Glass cuenta en la historia de Jonh Blain, soldado británico destinado durante la Segunda Guerra a la mítica batalla de El Alamein, o de Steve Weiss, norteamericano que participó en la invasión de Italia, el destino de miles de hombres que tuvieron un click en su cabeza después de atravesar los horrores más indecibles. Blain describe sus experiencias en combate en el libro Remembering Alamein

Y el peor sonido, en una batalla,
El que todavía oigo,
La voz de los camaradas
Gritando de terror y agonía.

Luego de que una ráfaga de ametralladora alcanzara al sargento de su compañía, diez años mayor que él, anota: “Escuchar su voz sollozando y, en realidad, llamando a su madre fue tan… no sé, humillante… Sentí una turbación que ni siquiera ahora puedo comprender del todo, porque lo habían reducido a un bebé”.

Blain escapa finalmente, incapaz de seguir viviendo dentro del horror, es capturado y llevado a una cárcel para desertores en el norte de África y sometido a otros espantos nuevos por parte de su propio ejército. Weiss sufre una suerte análoga, deserta con cinco compañeros en medio de los intensos y sangrientos combates contra un ejército alemán que se niega a ceder los terrenos de su aliado italiano; también es apresado y juzgado sin tener en cuenta su patología. Ambos sufrieron sin embargo mejor suerte que Eddie Slovik, soldado estadounidense que fue el último ejecutado por el ejército de EE.UU. al ser encontrado culpable de deserción. Slovik fue fusilado en enero de 1945.

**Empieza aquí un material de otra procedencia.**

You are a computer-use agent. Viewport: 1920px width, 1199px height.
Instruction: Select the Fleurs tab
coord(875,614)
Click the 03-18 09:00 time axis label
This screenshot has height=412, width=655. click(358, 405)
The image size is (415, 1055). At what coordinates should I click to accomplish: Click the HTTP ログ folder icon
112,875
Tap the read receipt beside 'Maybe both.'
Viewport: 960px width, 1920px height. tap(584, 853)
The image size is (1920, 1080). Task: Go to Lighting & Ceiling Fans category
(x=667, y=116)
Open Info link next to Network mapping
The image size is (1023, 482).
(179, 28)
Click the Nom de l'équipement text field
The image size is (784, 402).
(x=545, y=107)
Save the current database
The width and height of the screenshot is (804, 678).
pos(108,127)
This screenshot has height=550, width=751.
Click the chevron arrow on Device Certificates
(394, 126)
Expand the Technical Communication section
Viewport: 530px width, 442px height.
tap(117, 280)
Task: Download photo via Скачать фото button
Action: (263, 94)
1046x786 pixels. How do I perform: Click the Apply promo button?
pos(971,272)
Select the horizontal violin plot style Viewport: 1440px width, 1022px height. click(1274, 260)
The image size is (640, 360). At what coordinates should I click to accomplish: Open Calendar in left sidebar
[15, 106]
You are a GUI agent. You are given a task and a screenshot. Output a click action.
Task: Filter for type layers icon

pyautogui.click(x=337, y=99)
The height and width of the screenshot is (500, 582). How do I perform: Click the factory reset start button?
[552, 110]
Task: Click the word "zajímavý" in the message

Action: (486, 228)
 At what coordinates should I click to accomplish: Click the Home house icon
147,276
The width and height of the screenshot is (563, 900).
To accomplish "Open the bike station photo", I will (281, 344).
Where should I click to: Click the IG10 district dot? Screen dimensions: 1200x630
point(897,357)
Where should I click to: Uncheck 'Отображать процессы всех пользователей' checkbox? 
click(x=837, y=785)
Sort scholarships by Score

En la historia de Blain, de Weiss y de Slovik; Charles Glass cuenta el destino de los cientos de miles que lucharon y luego desertaron del espanto injustificable de la guerra. Entremedio de su relato, exhaustivamente documentado pero lleno de la calidez de los testimonios de quienes estuvieron en la línea de fuego, Glass se las arregla para hacer una acuarela veraz y palpitante de esa guerra: su confusión, contradicciones, injusticias y su fundamental locura. Locura que no permite que una pulsión lógica y esencial como es la conservación de la propia vida tenga lugar.

El novelista norteamericano Joseph Heller se asoma en su brillante Trampa 22 a la descomunal paradoja de toda guerra. Con inteligencia, con humor, con brutal ironía, Heller presenta al lector la desnuda contradicción entre lógica y locura que implica someterse voluntariamente al peligro del frente de combate. Por su parte Glass hace su aporte a ese mismo eje, con un registro periodístico y documentado que describe, además, los engranajes con los que el sistema repelía a los que desertaban, ni siquiera por voluntad o por lógica, sino por la mera patología que el frente les había obsequiado: el estrés postraumático. Tanto la obra de Heller como la de Glass cumplen en erosionar, aunque sea un poco, el mito de ese héroe inhumano que ha abonado, desde los tiempos en que las aventuras se transmitían boca a boca, tantos campos de batalla.